La domination de l’exécutif sur le législatif

Autre sujet d’inquiétude : le gouvernement dépose plus de projets de loi que ne le font les deux assemblées réunies. D’autre part, le nombre annuel d’ordonnances dépasse celui des lois. L’article 38 de la Constitution permet en effet au gouvernement « de prendre par ordonnances, pendant un délai limité, des mesures qui sont normalement du domaine de la loi ». L’ordonnance est donc un moyen pour le gouvernement de légiférer sans passer par le Parlement. L’auteur en conclut que « l’exécutif est par conséquent le législateur effectif en France », menaçant au passage l’idéal de séparation des pouvoirs.

L’auteur évoque également la domination du Parlement européen sur le Parlement français. Désormais les initiatives législatives de la Commission européenne priment sur les normes locales. L’auteur note ainsi que « la moitié de la législation nationale se trouve sous influence européenne et que soixante-dix pour cent des textes adoptés en France sont une copie plus ou moins servile de la logorrhée bruxelloise ».

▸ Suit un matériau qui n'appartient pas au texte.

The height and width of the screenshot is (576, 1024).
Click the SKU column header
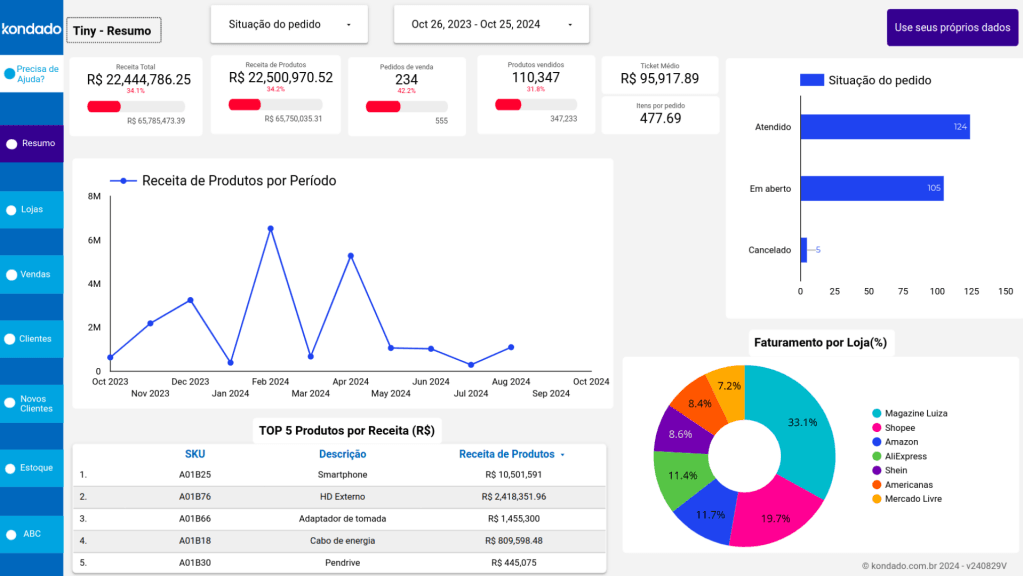(x=195, y=454)
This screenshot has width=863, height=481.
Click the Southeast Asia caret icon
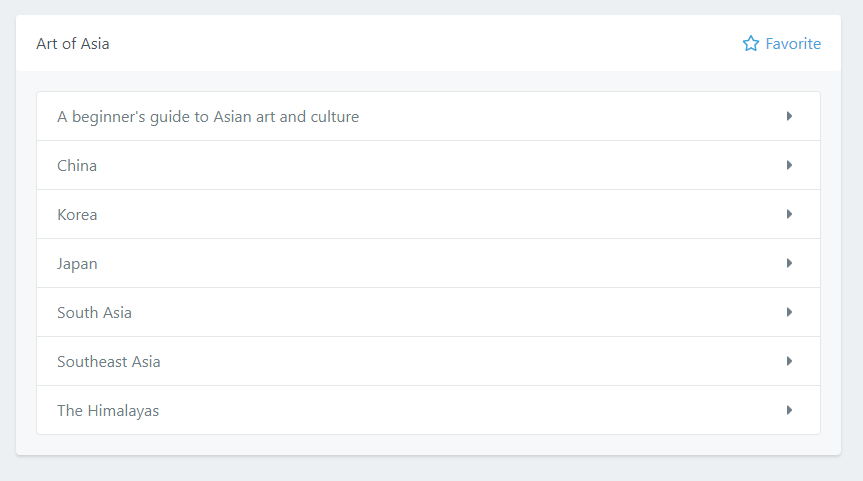(x=789, y=361)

L’aveuglement de la justice

De leur côté, les juges sont confrontés à une déferlante de nouvelles dispositions et se retrouvent ensevelis sous les dossiers à cause de l’extension incessante de leurs compétences. Le flou des dispositions renforce l’arbitraire et le pouvoir de juges, si bien que l’issue d’un procès n’est plus prévisible, même avec le meilleur des dossiers.

Les magistrats rendent leurs décisions à la chaîne, ce qui a pour effet de les entacher de vices et d’erreurs. « Balancés entre l’obscurité de la loi et son instabilité, ils ne réussissent plus à en déterminer avec précision la portée ni le champ d’application. Désormais, la justice n’a plus les yeux bandés : elle est aveugle », conclut l’auteur.

Une nouvelle religion

Dans la seconde partie de son livre, l’auteur se fait philosophe. Selon lui, la puissance symbolique de la loi est la vraie clé du phénomène d’inflation normative. « La loi n’est, en effet, que la continuation de la religion par d’autres moyens ». Les politiciens remplacent les prêtres et deviennent de véritables sorciers. « Le cérémonial presque surnaturel de l’élection puis de l’installation des représentants les investit et les afflige simultanément d’un pouvoir thaumaturgique ».

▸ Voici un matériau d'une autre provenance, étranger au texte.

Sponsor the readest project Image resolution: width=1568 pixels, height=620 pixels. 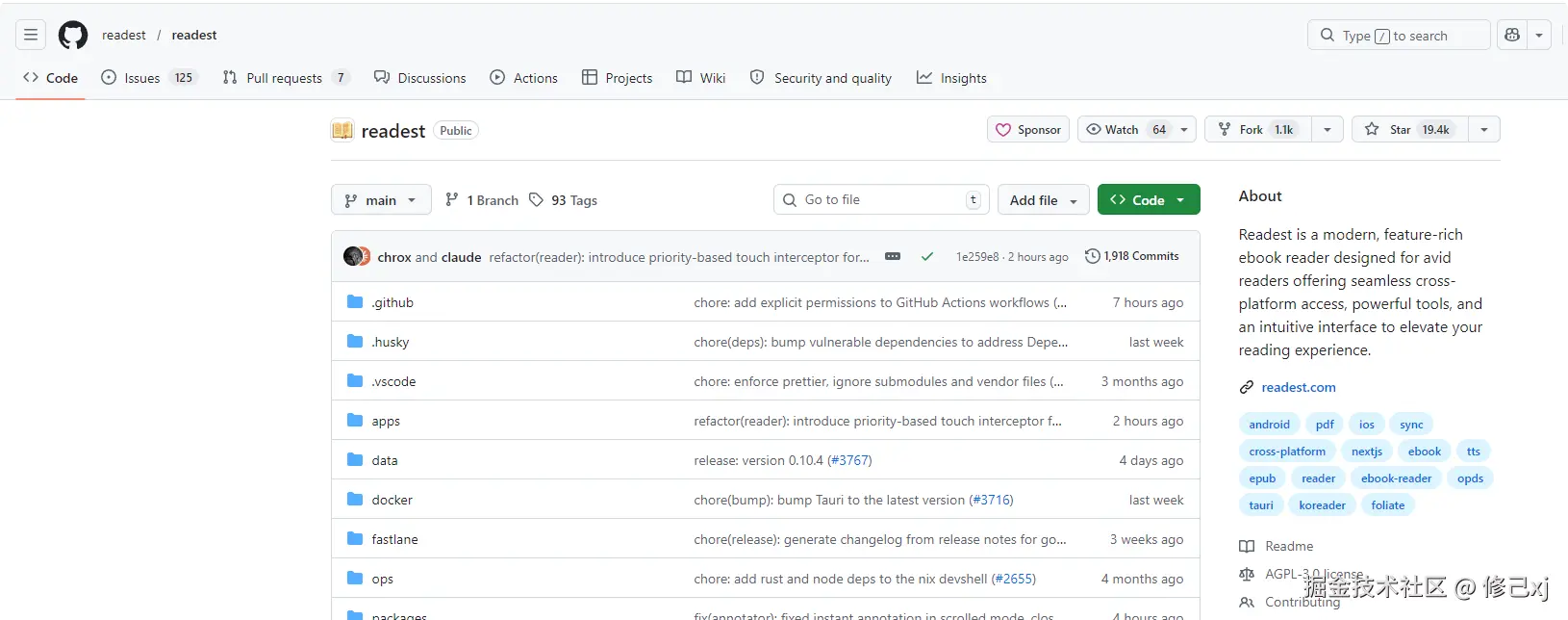point(1028,130)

Ce thème des liens inconscients entre le pouvoir moderne et les religions ancestrales a été traité, rappelle l’auteur, par Bertrand de Jouvenel dans un livre un peu oublié : Du Pouvoir. Histoire naturelle de sa croissance, Hachette, Paris, 1972.

Dans les dernières pages, Cédric Parren esquisse une autre philosophie de la loi, l’idée que l’État ne crée pas le droit mais le découvre. Il rappelle qu’un ordre cohérent peut émerger spontanément entre les hommes, doté d’une efficacité et d’une souplesse inaccessibles à une structure centralisée. « Les normes, écrit-il, ne sont pas le produit d’une volonté unique ; elles naissent des interactions entre des individualités différentes, ce qui rend vaine, si ce n’est dangereuse, toute tentative de décréter un droit idéal ex cathedra ».

Pour approfondir ce thème, on pourra se reporter à La loi de Frédéric Bastiat, ou bien à l’ouvrage du philosophe du droit italien Bruno Leoni, La liberté et le droit, préfacé par Carlo Lottieri et publié aux Belles Lettres en 2006.

* Cédric Parren, Le silence de la loi, collection Les Insoumis, Les Belles Lettres, 2014, 85 pages.